The album's folk-style and stripped-back arrangements deviated from the prevailing trends of the time, and helped to usher in a new era of singer-songwriters. Suzanne Vega was a critical success and helped Vega's rise to popularity. The album surpassed sales expectations by selling over 200,000 copies in the US and was certified platinum in the UK for sales of over 300,000 copies.

"Marlene on the Wall", "Small Blue Thing" and "Knight Moves" were released as singles to promote the album, with the former becoming a top 30 hit on the UK singles chart upon a re-release in 1986. The album itself reached the top 20 on the UK Albums Chart. It would later be placed at number 80 in Rolling Stones list of the "100 Best Albums of the Eighties".

== Commercial performance ==
Suzanne Vega exceeded both A&M and Vega's expectations by selling over 200,000 copies in the US. The album would peak at number 91 on the Billboard 200. It was even more successful in the UK, where sales numbers exceeded 300,000 and the album reached number 11.

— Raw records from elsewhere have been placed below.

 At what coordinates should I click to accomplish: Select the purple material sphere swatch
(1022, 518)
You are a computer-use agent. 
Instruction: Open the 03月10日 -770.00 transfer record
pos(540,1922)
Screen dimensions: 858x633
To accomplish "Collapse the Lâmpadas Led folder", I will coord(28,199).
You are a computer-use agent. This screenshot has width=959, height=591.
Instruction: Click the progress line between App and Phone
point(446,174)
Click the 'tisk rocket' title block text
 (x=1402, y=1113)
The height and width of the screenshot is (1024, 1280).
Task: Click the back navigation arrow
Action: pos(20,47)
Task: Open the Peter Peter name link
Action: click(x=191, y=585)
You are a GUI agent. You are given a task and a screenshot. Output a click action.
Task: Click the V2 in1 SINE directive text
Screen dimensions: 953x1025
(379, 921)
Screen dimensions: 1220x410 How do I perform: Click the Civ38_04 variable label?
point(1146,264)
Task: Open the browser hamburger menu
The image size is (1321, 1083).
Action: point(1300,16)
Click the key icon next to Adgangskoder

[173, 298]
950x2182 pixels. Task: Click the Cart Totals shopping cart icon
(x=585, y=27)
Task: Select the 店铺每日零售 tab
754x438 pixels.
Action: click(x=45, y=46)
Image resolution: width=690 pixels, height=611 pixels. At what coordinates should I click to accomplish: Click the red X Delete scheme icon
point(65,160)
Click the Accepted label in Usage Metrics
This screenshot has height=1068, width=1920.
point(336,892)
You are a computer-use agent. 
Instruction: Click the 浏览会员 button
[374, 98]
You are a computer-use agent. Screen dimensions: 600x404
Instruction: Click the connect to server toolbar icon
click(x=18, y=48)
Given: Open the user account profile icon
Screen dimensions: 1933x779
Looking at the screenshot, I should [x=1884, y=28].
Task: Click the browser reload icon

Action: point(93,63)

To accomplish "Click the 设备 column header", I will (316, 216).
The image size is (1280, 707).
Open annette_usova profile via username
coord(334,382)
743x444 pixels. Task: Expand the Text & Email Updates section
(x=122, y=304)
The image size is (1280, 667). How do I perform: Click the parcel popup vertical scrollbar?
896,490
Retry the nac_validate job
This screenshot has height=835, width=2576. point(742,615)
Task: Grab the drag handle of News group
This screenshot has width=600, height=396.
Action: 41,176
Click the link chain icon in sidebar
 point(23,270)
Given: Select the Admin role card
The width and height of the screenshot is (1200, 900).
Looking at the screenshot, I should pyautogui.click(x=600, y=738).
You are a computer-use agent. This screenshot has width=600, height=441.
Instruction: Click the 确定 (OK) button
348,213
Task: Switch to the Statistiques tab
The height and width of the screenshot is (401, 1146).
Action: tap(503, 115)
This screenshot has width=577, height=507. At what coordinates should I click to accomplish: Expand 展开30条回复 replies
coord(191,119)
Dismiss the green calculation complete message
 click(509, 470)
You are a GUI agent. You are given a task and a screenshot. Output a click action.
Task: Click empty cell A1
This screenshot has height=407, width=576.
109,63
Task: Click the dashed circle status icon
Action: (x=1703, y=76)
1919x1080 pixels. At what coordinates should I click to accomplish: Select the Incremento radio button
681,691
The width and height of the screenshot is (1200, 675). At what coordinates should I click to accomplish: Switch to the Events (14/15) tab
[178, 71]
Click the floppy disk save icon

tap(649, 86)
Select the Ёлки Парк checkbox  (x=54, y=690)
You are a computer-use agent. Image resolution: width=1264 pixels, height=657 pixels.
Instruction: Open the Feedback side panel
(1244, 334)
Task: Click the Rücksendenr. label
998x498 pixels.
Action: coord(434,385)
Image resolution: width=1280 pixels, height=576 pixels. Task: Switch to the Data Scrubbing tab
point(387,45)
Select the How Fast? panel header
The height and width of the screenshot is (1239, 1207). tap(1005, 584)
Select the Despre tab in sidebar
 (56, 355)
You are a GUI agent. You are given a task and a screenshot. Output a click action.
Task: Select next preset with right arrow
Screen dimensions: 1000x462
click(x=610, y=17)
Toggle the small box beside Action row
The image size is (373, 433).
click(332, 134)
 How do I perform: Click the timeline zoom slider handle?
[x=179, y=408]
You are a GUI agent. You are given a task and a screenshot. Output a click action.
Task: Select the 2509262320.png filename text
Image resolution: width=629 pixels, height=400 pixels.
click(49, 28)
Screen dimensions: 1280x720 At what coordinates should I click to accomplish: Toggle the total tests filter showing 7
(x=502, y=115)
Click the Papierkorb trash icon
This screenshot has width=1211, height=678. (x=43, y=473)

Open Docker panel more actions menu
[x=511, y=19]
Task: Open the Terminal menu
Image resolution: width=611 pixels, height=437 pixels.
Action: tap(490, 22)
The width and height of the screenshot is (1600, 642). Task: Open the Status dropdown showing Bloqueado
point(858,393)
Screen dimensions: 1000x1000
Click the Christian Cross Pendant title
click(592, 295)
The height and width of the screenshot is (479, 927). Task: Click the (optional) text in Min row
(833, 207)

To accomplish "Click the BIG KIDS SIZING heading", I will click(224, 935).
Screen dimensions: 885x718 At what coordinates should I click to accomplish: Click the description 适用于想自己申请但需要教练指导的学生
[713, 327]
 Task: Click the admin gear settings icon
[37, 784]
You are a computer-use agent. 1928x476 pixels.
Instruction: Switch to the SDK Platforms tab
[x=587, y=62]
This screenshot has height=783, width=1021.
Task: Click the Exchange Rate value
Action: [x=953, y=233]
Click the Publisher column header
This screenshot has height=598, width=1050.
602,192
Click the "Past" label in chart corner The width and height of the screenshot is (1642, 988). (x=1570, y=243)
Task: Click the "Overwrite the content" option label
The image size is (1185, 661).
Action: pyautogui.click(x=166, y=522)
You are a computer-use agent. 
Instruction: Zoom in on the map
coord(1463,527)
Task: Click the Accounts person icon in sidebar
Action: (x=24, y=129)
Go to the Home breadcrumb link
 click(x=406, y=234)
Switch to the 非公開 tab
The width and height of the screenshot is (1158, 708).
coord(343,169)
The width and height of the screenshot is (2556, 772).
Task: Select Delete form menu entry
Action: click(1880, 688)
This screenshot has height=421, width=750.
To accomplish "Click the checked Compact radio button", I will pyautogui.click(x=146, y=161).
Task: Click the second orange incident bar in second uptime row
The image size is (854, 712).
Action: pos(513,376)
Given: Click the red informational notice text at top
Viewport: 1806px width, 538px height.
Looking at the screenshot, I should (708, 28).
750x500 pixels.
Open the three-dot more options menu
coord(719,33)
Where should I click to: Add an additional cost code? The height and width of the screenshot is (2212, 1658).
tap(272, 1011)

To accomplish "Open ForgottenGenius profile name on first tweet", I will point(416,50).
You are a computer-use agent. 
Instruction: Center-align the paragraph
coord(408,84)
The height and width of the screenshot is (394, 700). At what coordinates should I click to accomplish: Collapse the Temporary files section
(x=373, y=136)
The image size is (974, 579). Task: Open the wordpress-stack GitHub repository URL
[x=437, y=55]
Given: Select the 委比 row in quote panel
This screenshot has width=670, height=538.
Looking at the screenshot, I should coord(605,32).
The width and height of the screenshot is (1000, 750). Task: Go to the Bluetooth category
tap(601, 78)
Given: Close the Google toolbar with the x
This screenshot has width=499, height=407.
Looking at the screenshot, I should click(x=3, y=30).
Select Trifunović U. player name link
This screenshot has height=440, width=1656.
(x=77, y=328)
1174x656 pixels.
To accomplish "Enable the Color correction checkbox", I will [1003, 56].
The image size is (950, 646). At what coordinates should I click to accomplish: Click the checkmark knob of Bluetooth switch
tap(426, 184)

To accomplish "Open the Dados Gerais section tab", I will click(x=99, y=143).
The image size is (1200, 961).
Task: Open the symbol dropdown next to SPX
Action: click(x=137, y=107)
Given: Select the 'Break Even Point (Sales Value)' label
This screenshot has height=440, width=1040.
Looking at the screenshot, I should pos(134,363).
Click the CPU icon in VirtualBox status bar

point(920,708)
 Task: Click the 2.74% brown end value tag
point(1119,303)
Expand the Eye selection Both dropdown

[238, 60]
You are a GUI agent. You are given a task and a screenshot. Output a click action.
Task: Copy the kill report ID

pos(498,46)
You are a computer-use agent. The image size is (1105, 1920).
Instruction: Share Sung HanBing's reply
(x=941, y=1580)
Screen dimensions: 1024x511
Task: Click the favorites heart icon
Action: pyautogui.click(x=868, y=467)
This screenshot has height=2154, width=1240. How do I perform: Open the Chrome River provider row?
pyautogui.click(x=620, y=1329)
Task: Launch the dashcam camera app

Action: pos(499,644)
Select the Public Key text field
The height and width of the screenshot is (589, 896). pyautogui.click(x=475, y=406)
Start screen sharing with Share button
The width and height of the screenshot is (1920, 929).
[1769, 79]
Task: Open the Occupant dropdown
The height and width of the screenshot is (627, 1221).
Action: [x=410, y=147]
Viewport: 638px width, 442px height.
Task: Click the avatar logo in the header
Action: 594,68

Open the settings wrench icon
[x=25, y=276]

"Marlene on the Wall" was released as the album's first single. Upon its original release, the song stalled at number 83 on the UK singles chart. However, after being re-released in 1986, it reached a new peak of number 21, becoming her highest-charting song in that country and one of her biggest hits. The album's second single, "Small Blue Thing", peaked at number 65 in the UK.

== Critical reception ==

Spin wrote, "Vega can get a bit pretentious, but what singer-songwriter worth a damn doesn't? It's the price you pay for taking risks. Suzanne Vega is a flattering and very substantial introduction."

Professional ratings
Review scores
| Source | Rating |
| AllMusic | Star |
| The Encyclopedia of Popular Music | Star |
| The Rolling Stone Album Guide | Star |
| The Village Voice | B− |

== Track listing ==
All tracks written by Suzanne Vega.

Side one
1. "Cracking" – 2:49
2. "Freeze Tag" – 2:36
3. "Marlene on the Wall" – 3:40
4. "Small Blue Thing" – 3:54
5. "Straight Lines" – 3:49

Side two
1. "Undertow" – 3:26
2. "Some Journey" – 3:38
3. "The Queen and the Soldier" – 4:48
4. "Knight Moves" – 3:36
5. "Neighborhood Girls" – 3:21

== Personnel ==
Credits adapted from the album liner notes:
- Suzanne Vega – vocals, acoustic guitar
- Steve Addabbo — background vocals (4, 5, 7), Synclavier guitar (6), 12-string acoustic guitar (8), electric guitar (10)
- Darol Anger – electric violin (7)
- Frank Christian – acoustic guitar (2, 9), electric slide guitar (10)
- Paul Dugan – bass (1, 4, 6, 8, 9), vertical bass (2)
- Sue Evans – drums (3, 5, 6, 10), percussion (4, 10)
- Jon Gordon – electric guitar (1–7)
- Peter Gordon – string arrangement (6)
- Frank Gravis – bass (3, 5, 10)
- Shem Guibbory – violin (6)
- Mark Isham – synthesizers (7)
- John Mahoney – Synclavier programming (6)
- Maxine Neuman – cello (6)
- C.P. Roth – synthesizers (1–5, 9), piano (8), organ (8)
- Roger Squitero – percussion (7)

== Charts ==

=== Weekly charts ===

Weekly chart performance for Suzanne Vega
| Chart (1985–1986) | Peak position |
|---|---|
| Australian Albums (Kent Music Report) | 23 |
| Dutch Albums (Album Top 100) | 11 |
| European Albums (Music & Media) | 61 |
| Finnish Albums (Suomen virallinen lista) | 34 |
| German Albums (Offizielle Top 100) | 54 |
| New Zealand Albums (RMNZ) | 9 |
| Swedish Albums (Sverigetopplistan) | 42 |
| UK Albums (OCC) | 11 |
| US Billboard 200 | 91 |

=== Year-end charts ===

1985 year-end chart performance for Suzanne Vega
| Chart (1985) | Position |
|---|---|
| Dutch Albums (Album Top 100) | 98 |

1986 year-end chart performance for Suzanne Vega
| Chart (1986) | Position |
|---|---|
| Australian Albums (Kent Music Report) | 52 |
| European Albums (Music & Media) | 76 |
| New Zealand Albums (RMNZ) | 44 |
| UK Albums (Gallup) | 46 |

== Certifications and sales ==

Certifications and sales for Suzanne Vega
| Region | Certification | Certified units/sales |
| New Zealand (RMNZ) | Gold | 7,500^{^} |
| United Kingdom (BPI) | Platinum | 300,000^{^} |
| United States | — | 250,000 |
Summaries
| Worldwide | — | 2,000,000 |
^{^} Shipments figures based on certification alone.